Abortion issues are but a small part of Wyatt's examination of the range of black women's sexual and reproductive experiences. The points she makes, however, challenge conventional wisdom and emphasize the need for vigilance in avoiding the stereotypes that construct their sexuality. She presents a brief but powerful description of the impact of illegal abortion on black women, including a chilling example of a male nurse who poured turpentine down a woman's vagina into her uterus in an attempt to perform an abortion. Later, she considers the meaning of sexual responsibility, considering factors that influence risky sexual behaviors, sexual satisfaction, deciding to have a family, use of contraceptives and deciding to have an abortion. Wyatt provides statistics on how many women have had abortions and their reasons for doing so, and points out that, contrary to other literature, she finds black women and white women seek abortion at similar rates. She issues a ringing challenge to the assumption that black women oppose abortion, stating 'For African American women, the overall pattern appears to be pro-children, pro-families, and pro-choice. We have always valued the right to choose to bear children, whether legally or illegally' (p. 178). She emphasizes that abortion is a 'last decision' in a series of events that might be prevented if Black women had more information about their bodies and were more empowered to consider their own goals and futures rather than deferring to their partners' needs and wishes.
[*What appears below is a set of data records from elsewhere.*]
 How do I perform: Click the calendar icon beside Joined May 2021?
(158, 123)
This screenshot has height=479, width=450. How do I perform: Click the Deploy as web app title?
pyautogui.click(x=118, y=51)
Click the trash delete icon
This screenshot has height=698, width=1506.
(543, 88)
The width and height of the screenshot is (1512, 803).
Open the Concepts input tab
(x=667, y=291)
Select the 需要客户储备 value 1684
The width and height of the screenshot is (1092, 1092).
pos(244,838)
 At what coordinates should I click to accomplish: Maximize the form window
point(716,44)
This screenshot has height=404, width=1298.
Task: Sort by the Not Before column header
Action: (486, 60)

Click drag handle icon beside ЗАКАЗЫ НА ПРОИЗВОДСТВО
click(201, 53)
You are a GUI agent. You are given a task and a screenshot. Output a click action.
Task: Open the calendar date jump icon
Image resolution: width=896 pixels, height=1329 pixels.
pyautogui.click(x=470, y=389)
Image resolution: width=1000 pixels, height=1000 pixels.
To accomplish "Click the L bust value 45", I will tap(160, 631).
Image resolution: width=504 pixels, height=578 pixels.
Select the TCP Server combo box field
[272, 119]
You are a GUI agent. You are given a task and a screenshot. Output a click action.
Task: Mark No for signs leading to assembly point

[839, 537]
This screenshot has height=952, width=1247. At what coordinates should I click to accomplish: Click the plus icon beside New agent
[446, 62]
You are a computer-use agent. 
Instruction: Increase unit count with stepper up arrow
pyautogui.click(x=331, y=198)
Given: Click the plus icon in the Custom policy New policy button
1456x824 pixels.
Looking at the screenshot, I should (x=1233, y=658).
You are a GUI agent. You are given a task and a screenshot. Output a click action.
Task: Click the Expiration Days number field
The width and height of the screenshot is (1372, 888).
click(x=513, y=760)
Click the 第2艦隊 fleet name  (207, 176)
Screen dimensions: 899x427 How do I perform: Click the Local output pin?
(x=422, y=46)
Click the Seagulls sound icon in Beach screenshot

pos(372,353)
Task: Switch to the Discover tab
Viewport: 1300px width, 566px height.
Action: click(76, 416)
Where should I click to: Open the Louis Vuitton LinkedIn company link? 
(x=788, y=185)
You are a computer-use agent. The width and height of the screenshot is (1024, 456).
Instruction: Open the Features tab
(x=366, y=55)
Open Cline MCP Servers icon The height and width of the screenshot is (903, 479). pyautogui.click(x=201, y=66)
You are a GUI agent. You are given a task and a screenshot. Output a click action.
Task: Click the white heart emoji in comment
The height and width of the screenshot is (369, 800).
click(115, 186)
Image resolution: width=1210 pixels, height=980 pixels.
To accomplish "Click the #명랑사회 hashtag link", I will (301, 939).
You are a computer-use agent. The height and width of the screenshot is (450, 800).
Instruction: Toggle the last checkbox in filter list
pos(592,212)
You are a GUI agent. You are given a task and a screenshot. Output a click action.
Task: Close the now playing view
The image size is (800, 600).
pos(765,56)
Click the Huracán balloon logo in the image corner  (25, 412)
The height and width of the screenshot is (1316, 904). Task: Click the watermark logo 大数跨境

Although Wyatt acknowledges and explores the various painful socially constructed problems of African American women's sexuality, her stance is optimistic, emphasizing the need for women to take on the responsibility to create change. Stolen Women is an important book. Reading it is an empowering experience for black women and a path to understanding the diversity of black women's experiences for all readers. But women of other ethnicities will find echoes of their experiences in the book as well. Thus, on the one hand the book documents how sexuality and reproductive experiences are shaped by cultural forces and must be understood in their social and cultural context. But at the same time, the work also provides a bridge to unite women across those social and cultural contexts by showing how women share so many of the issues they face because they bear and raise children.